TAIPEI • A train that derailed and killed 18 people in Taiwan was speeding when it flipped off the tracks, a court said yesterday, with the driver suspected of "professional negligence" for switching off a speed control system.
The crash on the popular east coast line injured 187 people on Sunday and left the Puyuma Express train lying zigzag across the tracks in the island's deadliest rail accident in a quarter-century.
The injured driver, identified by his family name Yu, was released on bail yesterday after being interrogated by prosecutors and returned to hospital, where he was being treated for injuries, including a fractured rib.
A statement from Yilan district court, which had reviewed evidence and questioned Yu as part of the bail hearing, said he had admitted to turning off the automatic train protection (ATP) system used to monitor speed due to problems with the train's power supply.
As the train approached Xinma station, the site of the crash, it was travelling at 140kmh instead of the 80kmh speed limit imposed due to a curve in the track, the court said.

- **Things to do**:
**1)** List every figure written in numerals in the train derailment report.
**2)** Write what comes next in the train derailment report, beginning after its final sentence.
The items that follow have no connection to the train derailment report.

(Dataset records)
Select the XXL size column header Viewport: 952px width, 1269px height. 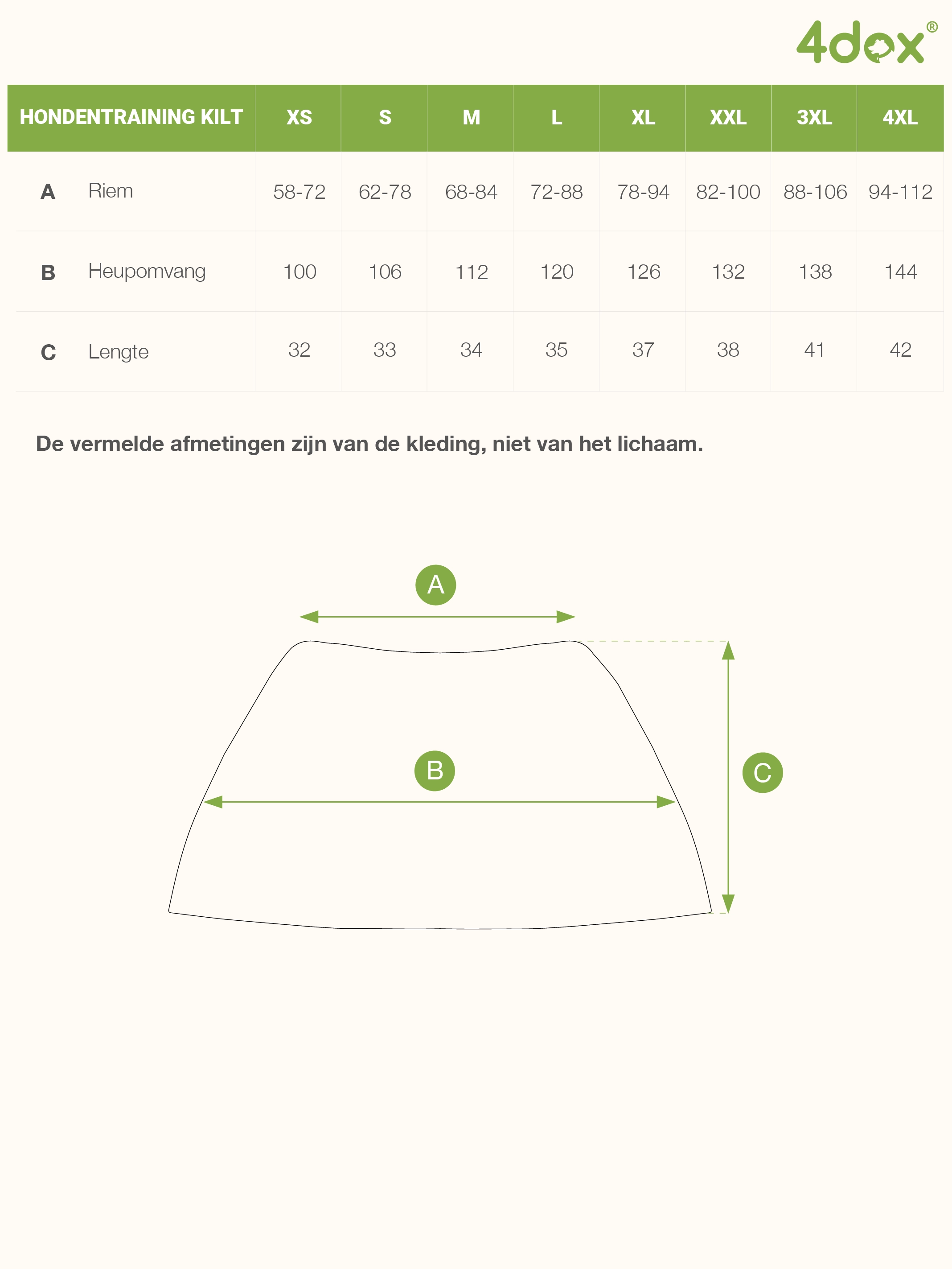tap(728, 118)
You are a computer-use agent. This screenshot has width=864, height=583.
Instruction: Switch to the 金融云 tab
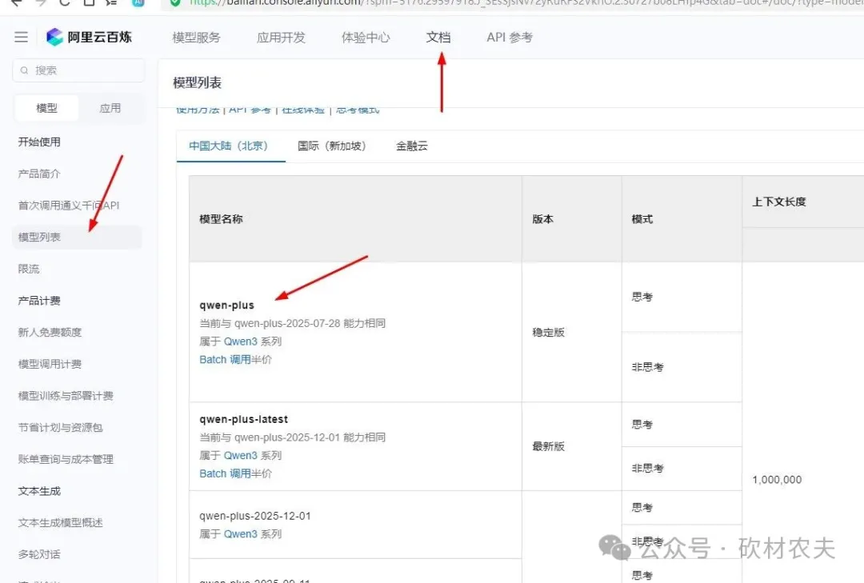tap(411, 146)
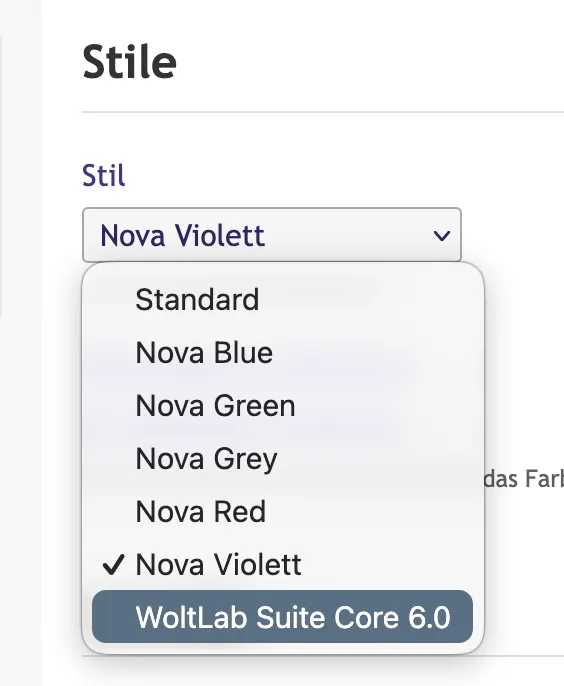Image resolution: width=564 pixels, height=686 pixels.
Task: Choose WoltLab Suite Core 6.0 style
Action: tap(282, 617)
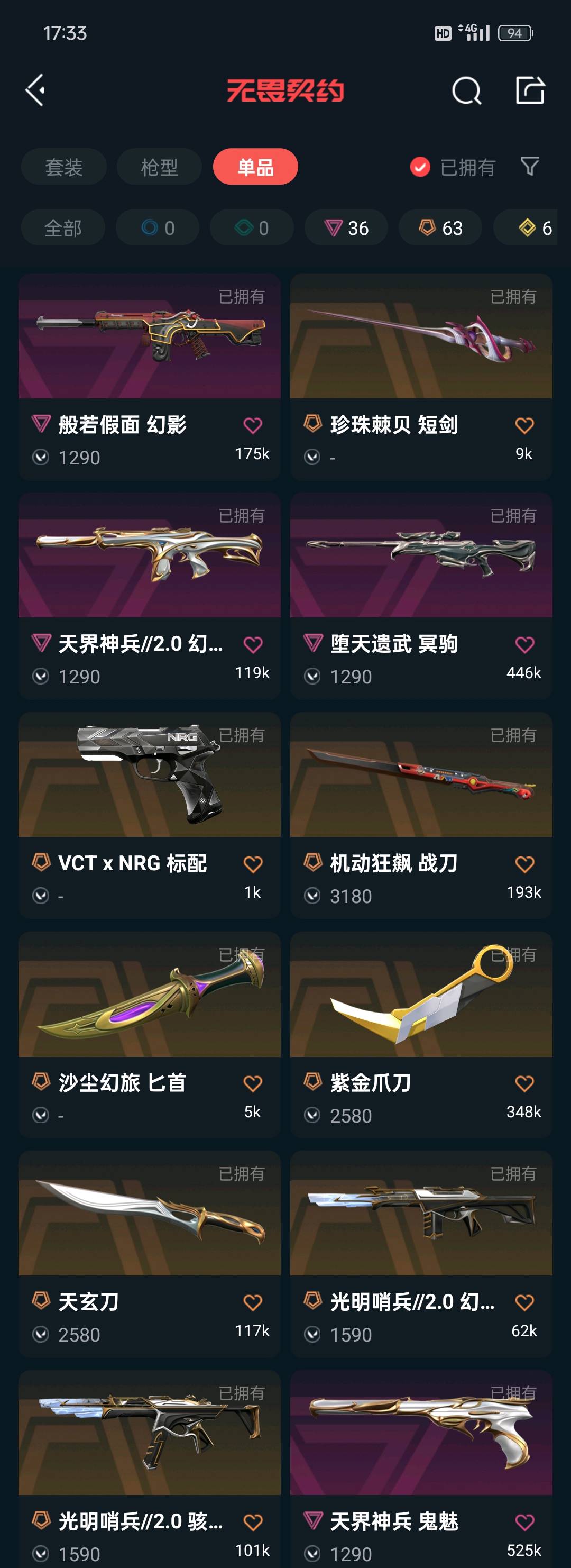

- **Responses**:
**1)** 18; 187; 140kmh; 80kmh

**2)**
Yu said he had turned off the system at an earlier station and had not switched it on again because he had been talking to a rail coordinator, describing the move as "professional negligence".
"As he had turned off the ATP, he did not have the assistance of automatic speed monitoring and braking and should have taken necessary reactive measures, knowing there was a big curve ahead, instead of hitting the brake near the platform that led to the derailment," the statement said.
A spokesman for the Yilan district prosecutors' office Chiang Chen-yu told reporters there had been discrepancies between the driver's statement, evidence collected and witness accounts.
Yu did not comment when asked by reporters outside the court if he turned off the device or was speeding.